The simplest aggregate doesn’t group at all: it collapses an entire table, scoped to one org, down to a single number. “How many invoices does this org have?” is count():

const [{ total }] = await db
  .select({ total: count() })
  .from(invoices)
  .where(eq(invoices.organizationId, orgId));

Three things are happening here, and you’ll return to each one throughout the lesson.

count() with no argument is SQL’s COUNT(*) , which counts rows. It’s an aggregate function . It arrives in TypeScript as a number: Postgres’ own count returns a bigint, but Drizzle casts it to a JS number for you, so you never see a string here. Hold on to that detail, because sum and avg behave differently, and that difference causes more wrong numbers than anything else in the lesson.

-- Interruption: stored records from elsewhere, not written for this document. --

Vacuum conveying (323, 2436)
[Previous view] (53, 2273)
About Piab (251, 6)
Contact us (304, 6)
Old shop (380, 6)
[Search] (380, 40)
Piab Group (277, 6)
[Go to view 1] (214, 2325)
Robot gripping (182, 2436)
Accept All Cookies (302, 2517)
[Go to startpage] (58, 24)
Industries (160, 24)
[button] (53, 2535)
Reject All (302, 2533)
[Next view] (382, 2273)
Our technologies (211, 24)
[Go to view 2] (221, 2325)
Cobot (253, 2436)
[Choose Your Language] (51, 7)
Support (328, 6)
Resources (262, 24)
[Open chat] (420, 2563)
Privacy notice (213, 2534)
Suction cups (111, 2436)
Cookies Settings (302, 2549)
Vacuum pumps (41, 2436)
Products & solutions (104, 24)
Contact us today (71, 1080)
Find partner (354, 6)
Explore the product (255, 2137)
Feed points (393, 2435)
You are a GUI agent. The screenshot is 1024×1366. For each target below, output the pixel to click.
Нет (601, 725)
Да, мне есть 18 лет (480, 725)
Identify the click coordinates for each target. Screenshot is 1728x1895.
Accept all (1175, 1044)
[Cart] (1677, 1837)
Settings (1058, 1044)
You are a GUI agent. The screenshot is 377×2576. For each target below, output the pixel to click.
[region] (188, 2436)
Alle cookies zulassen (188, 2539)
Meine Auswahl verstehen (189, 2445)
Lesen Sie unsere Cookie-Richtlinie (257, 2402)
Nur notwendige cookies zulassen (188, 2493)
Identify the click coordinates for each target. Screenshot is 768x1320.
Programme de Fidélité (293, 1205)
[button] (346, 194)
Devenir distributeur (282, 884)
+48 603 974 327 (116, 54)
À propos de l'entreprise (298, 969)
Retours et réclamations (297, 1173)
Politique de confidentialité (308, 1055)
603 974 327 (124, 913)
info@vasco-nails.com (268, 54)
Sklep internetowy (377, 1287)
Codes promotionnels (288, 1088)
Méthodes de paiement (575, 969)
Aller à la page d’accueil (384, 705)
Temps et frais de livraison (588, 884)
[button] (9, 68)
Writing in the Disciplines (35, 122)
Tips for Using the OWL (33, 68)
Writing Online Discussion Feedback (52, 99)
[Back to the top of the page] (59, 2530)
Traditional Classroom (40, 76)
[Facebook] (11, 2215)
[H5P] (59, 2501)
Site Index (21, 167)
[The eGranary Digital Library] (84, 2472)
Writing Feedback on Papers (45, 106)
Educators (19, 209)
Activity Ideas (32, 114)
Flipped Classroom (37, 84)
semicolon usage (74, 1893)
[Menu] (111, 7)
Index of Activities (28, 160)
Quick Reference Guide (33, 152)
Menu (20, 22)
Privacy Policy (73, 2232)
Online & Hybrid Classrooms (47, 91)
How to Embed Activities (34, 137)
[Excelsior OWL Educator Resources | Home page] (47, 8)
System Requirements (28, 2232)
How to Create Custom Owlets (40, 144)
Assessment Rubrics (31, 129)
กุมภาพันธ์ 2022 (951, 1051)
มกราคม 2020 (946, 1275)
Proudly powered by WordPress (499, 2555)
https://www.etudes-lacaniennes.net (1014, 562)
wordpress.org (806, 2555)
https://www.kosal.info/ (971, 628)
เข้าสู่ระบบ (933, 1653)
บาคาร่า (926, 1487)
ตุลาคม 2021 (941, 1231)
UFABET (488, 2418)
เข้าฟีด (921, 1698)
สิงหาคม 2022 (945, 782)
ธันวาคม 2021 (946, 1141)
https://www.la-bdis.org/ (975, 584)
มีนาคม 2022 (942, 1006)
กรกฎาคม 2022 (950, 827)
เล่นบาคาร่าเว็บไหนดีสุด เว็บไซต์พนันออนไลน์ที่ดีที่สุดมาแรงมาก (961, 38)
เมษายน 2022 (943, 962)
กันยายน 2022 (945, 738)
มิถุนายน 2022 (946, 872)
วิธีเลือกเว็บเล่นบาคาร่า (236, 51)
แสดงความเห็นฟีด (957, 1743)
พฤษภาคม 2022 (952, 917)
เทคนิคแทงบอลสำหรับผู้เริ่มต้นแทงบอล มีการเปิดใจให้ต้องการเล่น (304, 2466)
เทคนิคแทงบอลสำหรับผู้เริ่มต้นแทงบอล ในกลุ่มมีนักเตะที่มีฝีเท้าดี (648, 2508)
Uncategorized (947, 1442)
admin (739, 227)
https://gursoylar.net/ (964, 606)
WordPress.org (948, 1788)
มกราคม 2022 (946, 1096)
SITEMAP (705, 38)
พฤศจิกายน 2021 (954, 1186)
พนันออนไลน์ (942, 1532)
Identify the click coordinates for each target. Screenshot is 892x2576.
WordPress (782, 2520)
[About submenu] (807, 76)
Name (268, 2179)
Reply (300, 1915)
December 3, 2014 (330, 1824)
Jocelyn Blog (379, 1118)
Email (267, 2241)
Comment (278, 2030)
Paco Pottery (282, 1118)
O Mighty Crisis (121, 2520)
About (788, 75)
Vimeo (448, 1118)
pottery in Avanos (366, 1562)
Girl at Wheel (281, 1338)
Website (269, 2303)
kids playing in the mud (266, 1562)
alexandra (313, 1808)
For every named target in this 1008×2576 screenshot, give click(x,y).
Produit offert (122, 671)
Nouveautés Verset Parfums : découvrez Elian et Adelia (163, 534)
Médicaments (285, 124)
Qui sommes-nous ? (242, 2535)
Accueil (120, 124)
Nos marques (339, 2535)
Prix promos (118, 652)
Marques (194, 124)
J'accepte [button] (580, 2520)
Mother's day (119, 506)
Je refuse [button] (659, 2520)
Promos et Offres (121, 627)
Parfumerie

There’s no groupBy, so the whole filtered set collapses to exactly one row. That’s why the result is destructured with const [{ total }], the single-row idiom from the first lesson, pulling the one row out of the array.

The projection still drives the type. You wrote { total: count() }, so the inferred result is { total: number }[]. The type follows the projection, exactly as it did for plain column selects: the aggregate just rides in the projection where a column used to.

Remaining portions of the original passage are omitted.